:: WHAT IS REQUIRED ::
Entries below include pictures. Output exactly the lines from the one with "Where should I click to: Click the 기본" down to the one with "Clear the Jun 16 end date", both ends included, and leave the pictures out.

Saved data entries:
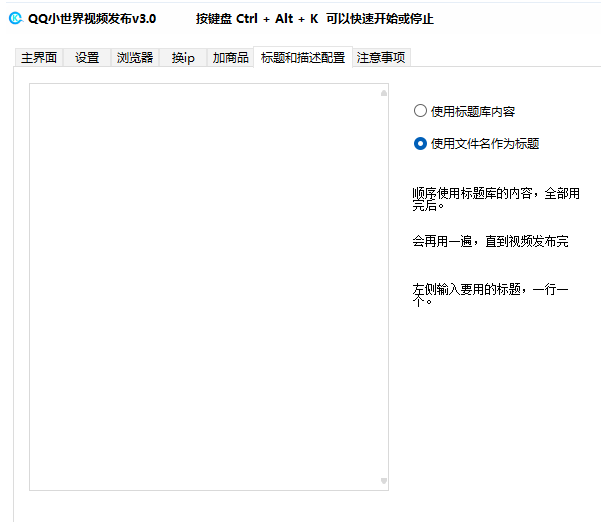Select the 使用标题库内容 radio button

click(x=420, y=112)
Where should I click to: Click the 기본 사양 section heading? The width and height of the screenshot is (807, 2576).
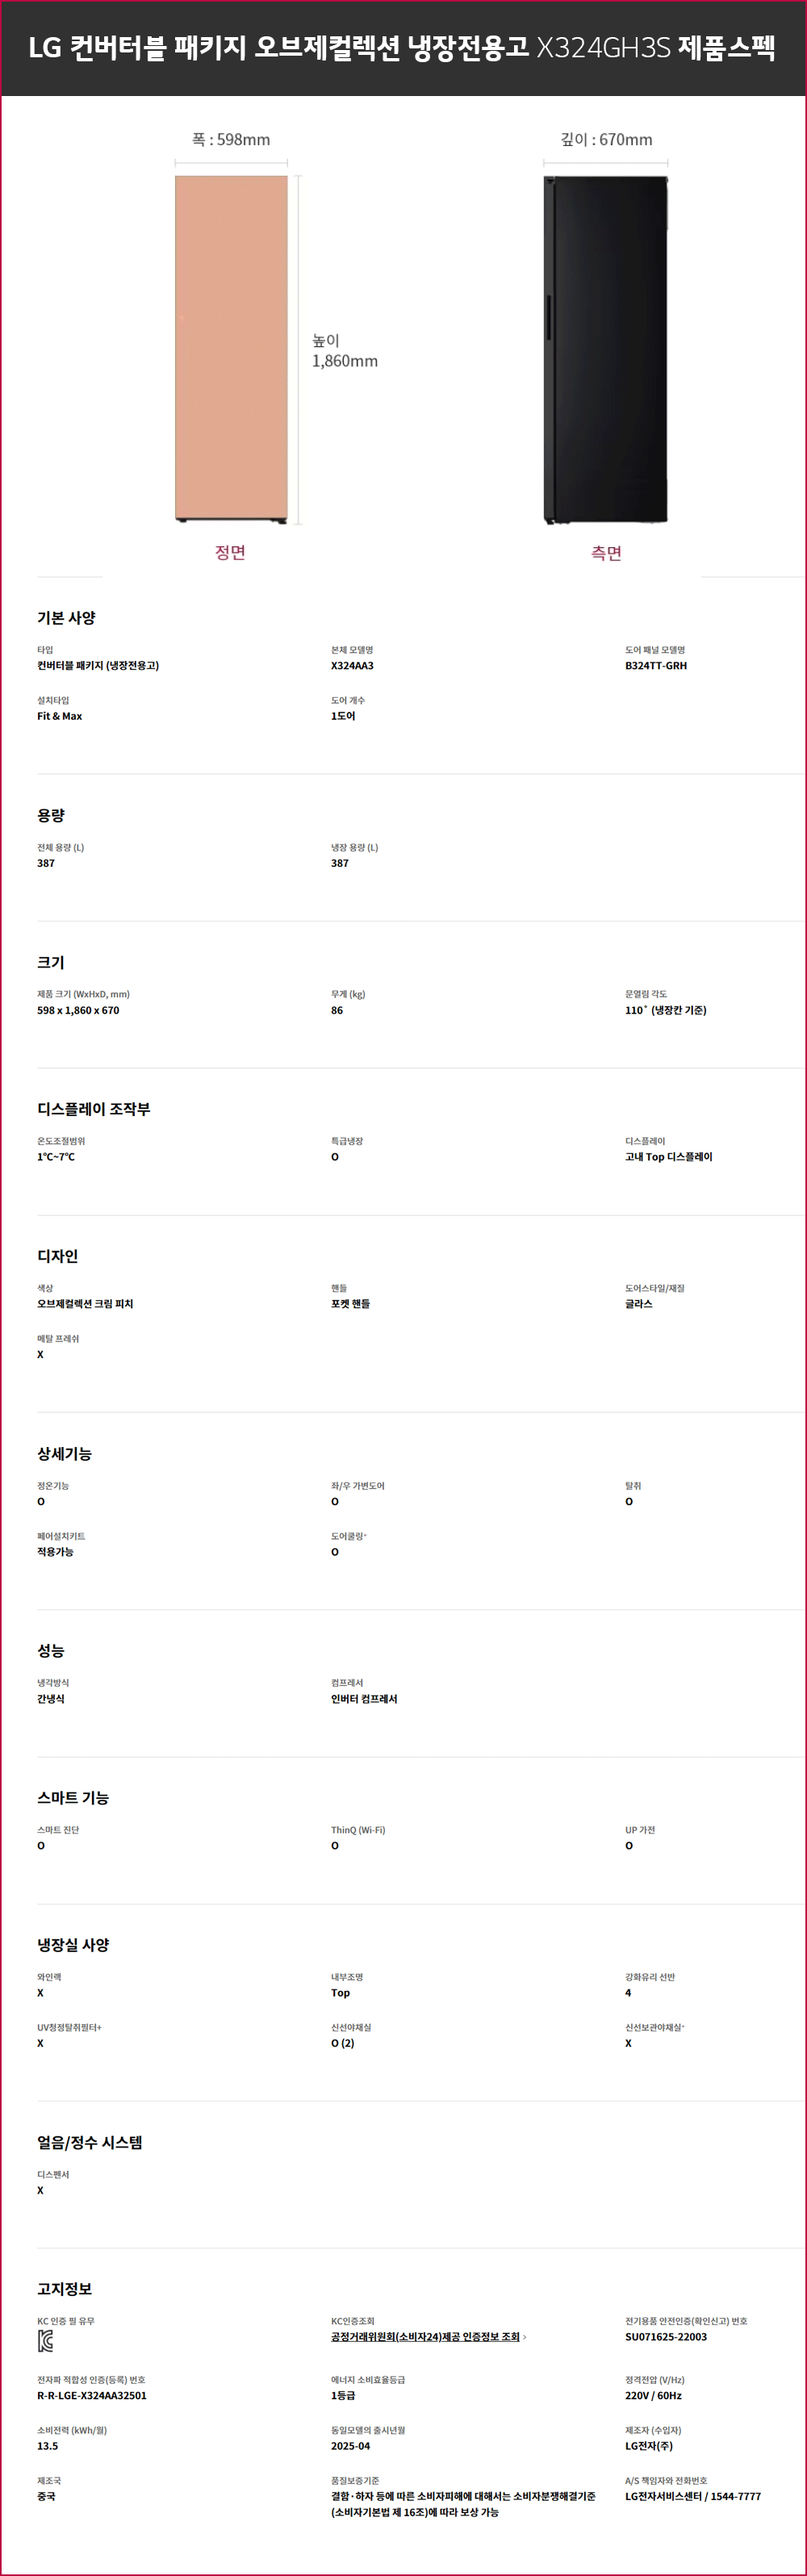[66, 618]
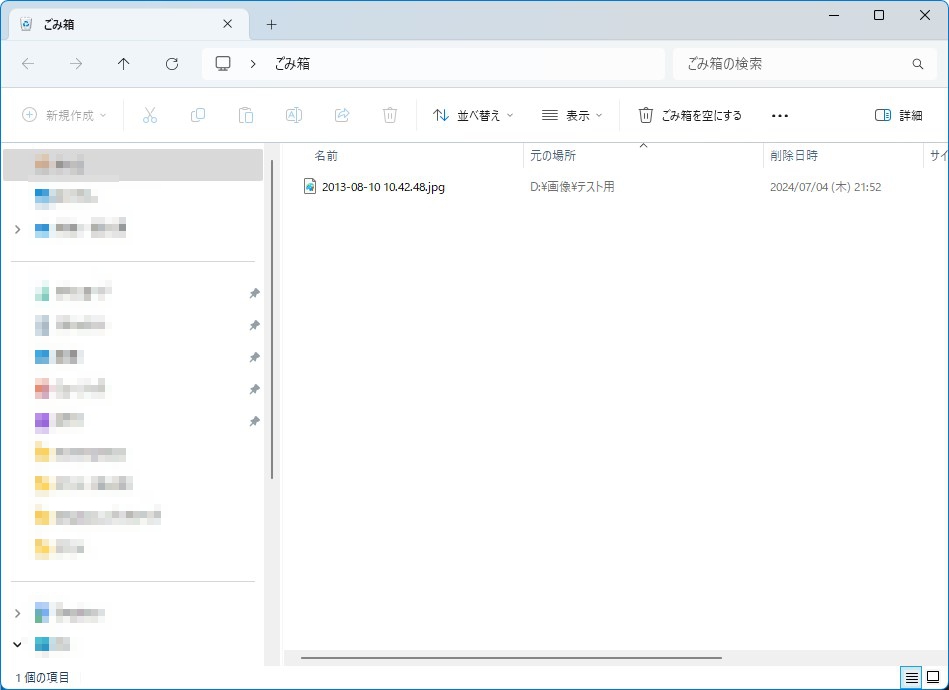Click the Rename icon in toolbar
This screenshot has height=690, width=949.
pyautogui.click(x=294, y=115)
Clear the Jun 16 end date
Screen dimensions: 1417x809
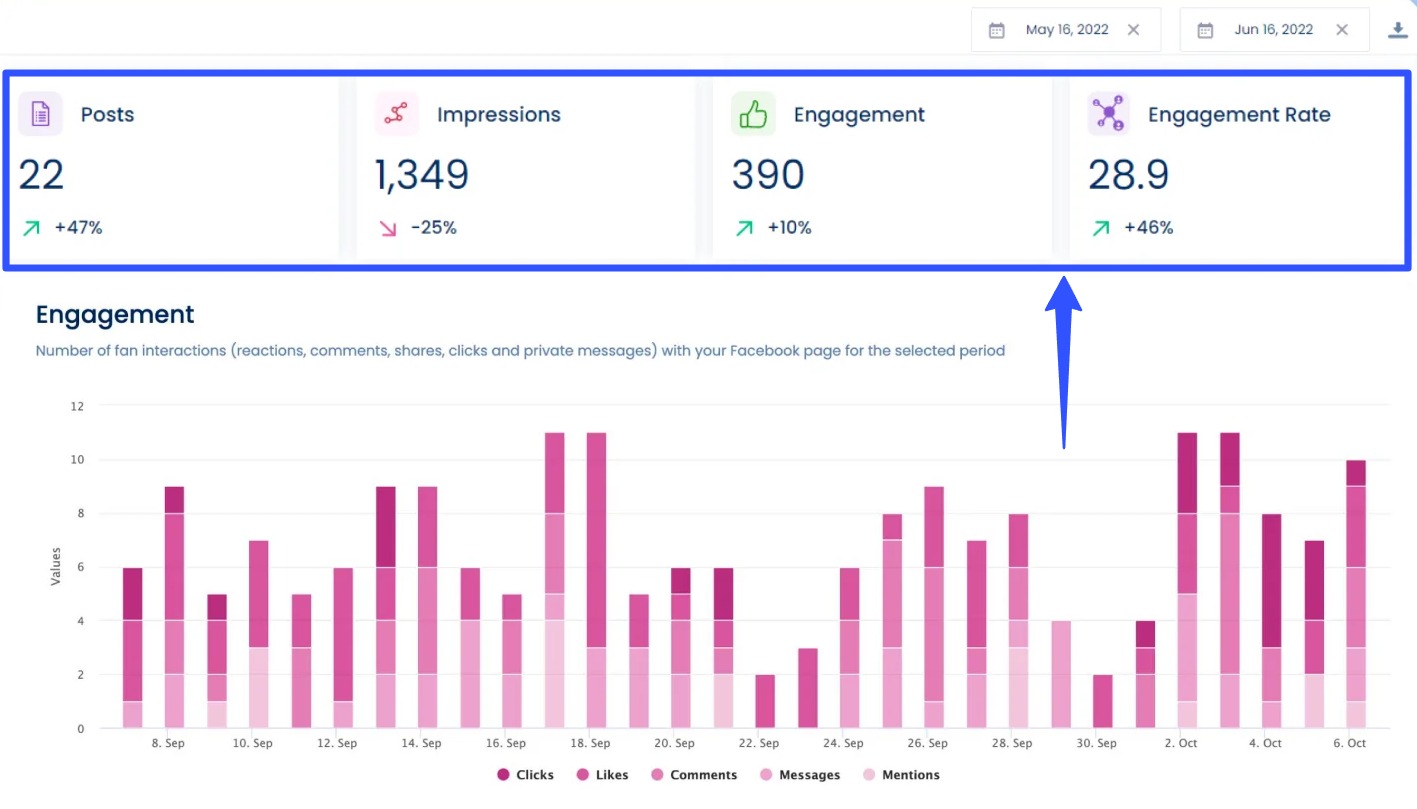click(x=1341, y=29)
...
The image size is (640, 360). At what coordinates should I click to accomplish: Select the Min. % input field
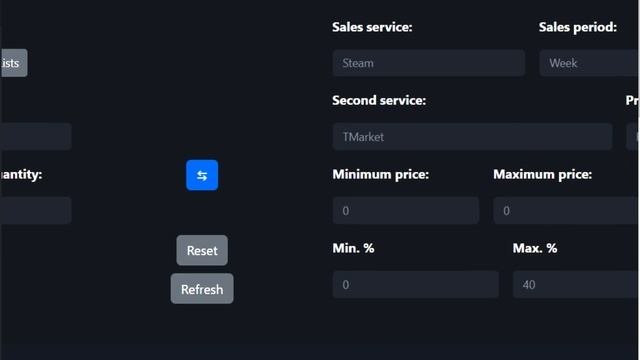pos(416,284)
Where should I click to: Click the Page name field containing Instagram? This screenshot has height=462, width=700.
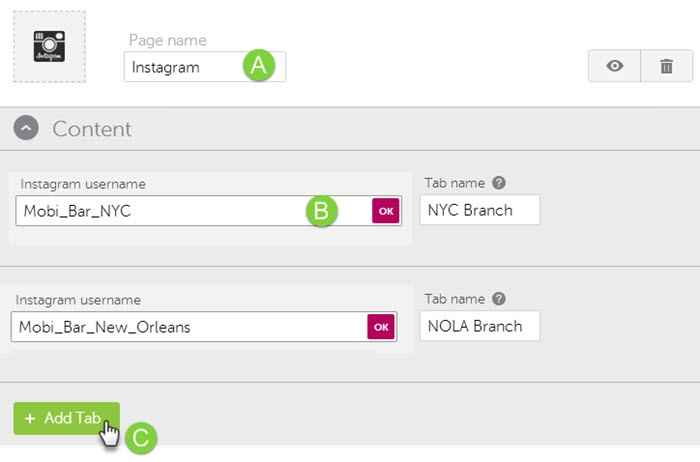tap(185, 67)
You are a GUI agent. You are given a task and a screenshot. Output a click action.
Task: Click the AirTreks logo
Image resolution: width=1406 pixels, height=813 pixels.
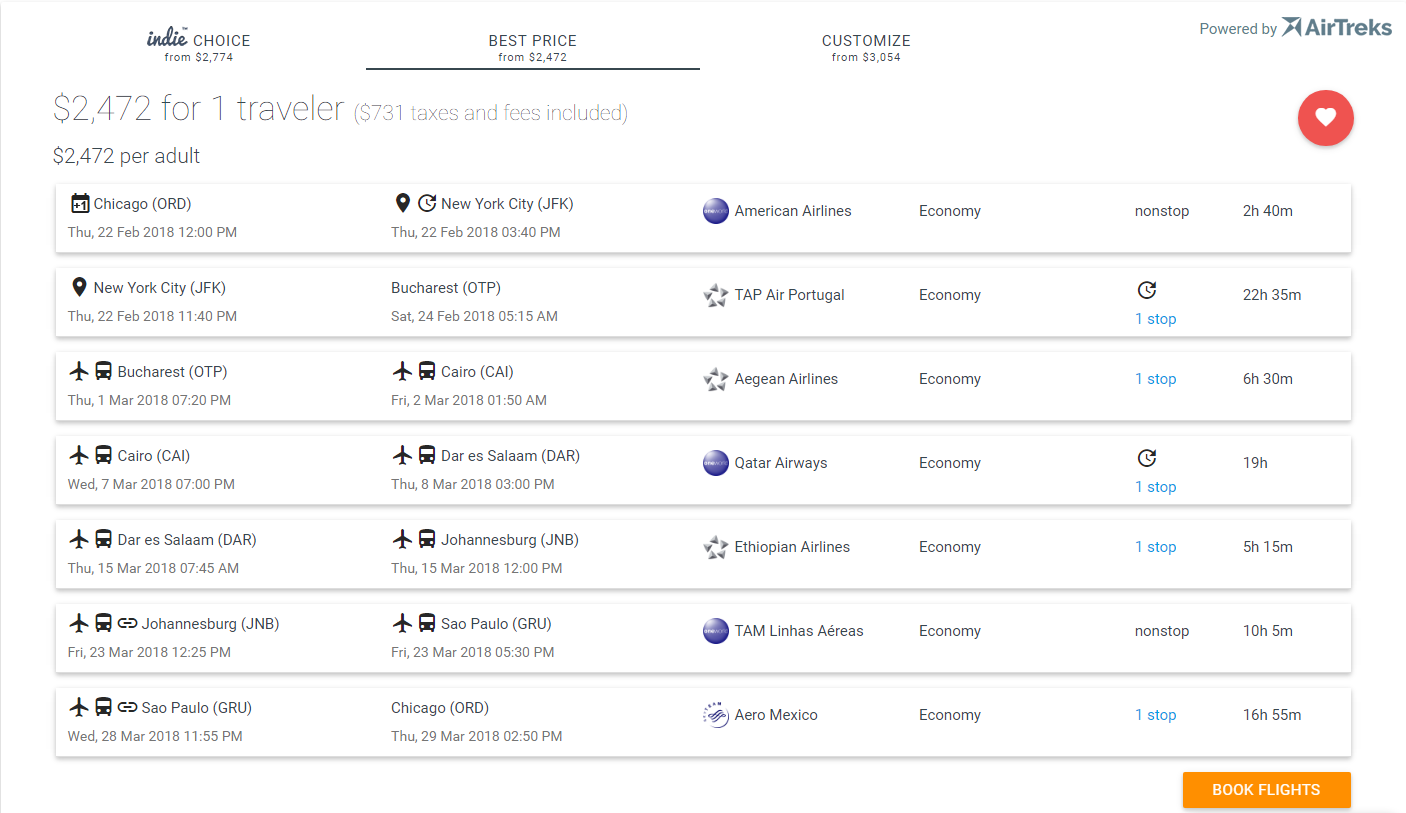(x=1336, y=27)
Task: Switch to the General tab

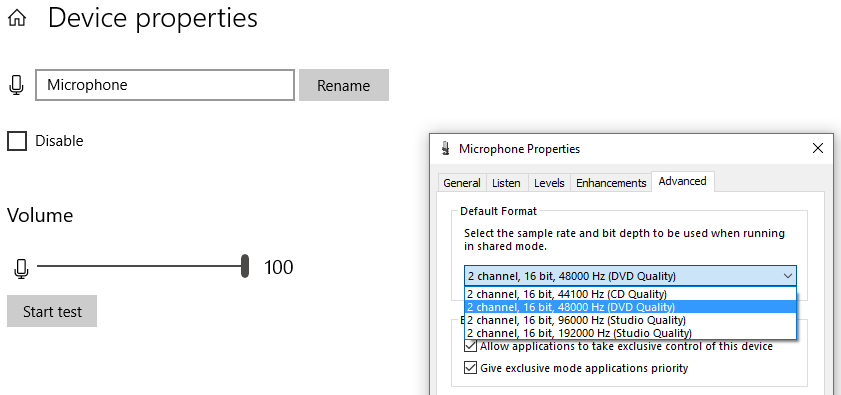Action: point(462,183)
--
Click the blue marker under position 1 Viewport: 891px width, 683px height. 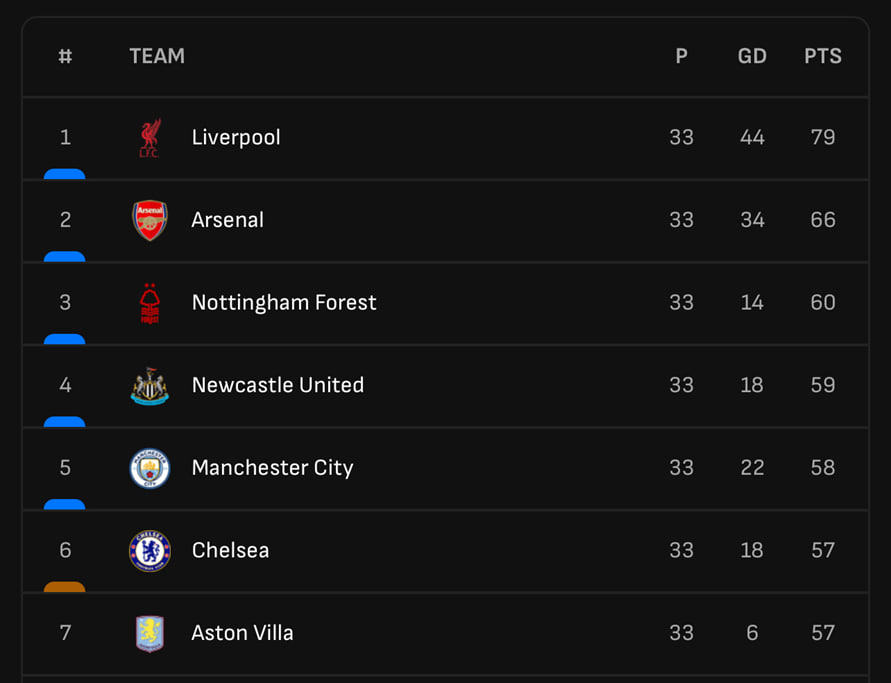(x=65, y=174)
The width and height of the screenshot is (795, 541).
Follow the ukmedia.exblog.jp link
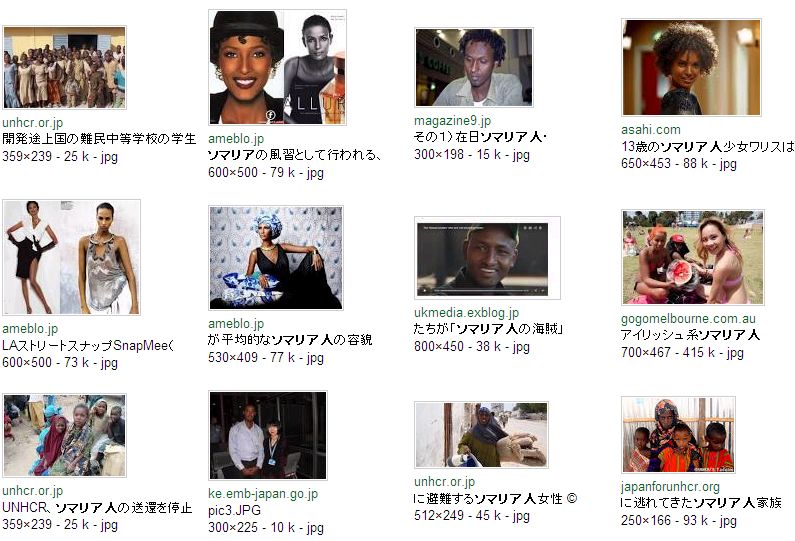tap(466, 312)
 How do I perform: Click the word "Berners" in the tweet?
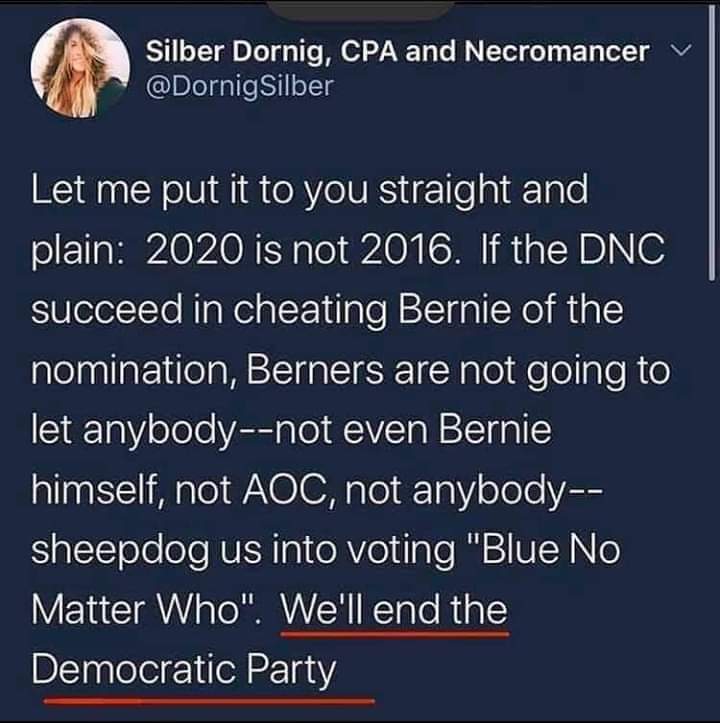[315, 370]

:: YOUR SOLUTION ::
Where should I click to: Click the 기본 사양 section heading? The width and height of the screenshot is (807, 2576).
[66, 618]
Click the Rename icon in toolbar
This screenshot has height=690, width=949.
pyautogui.click(x=294, y=115)
Clear the Jun 16 end date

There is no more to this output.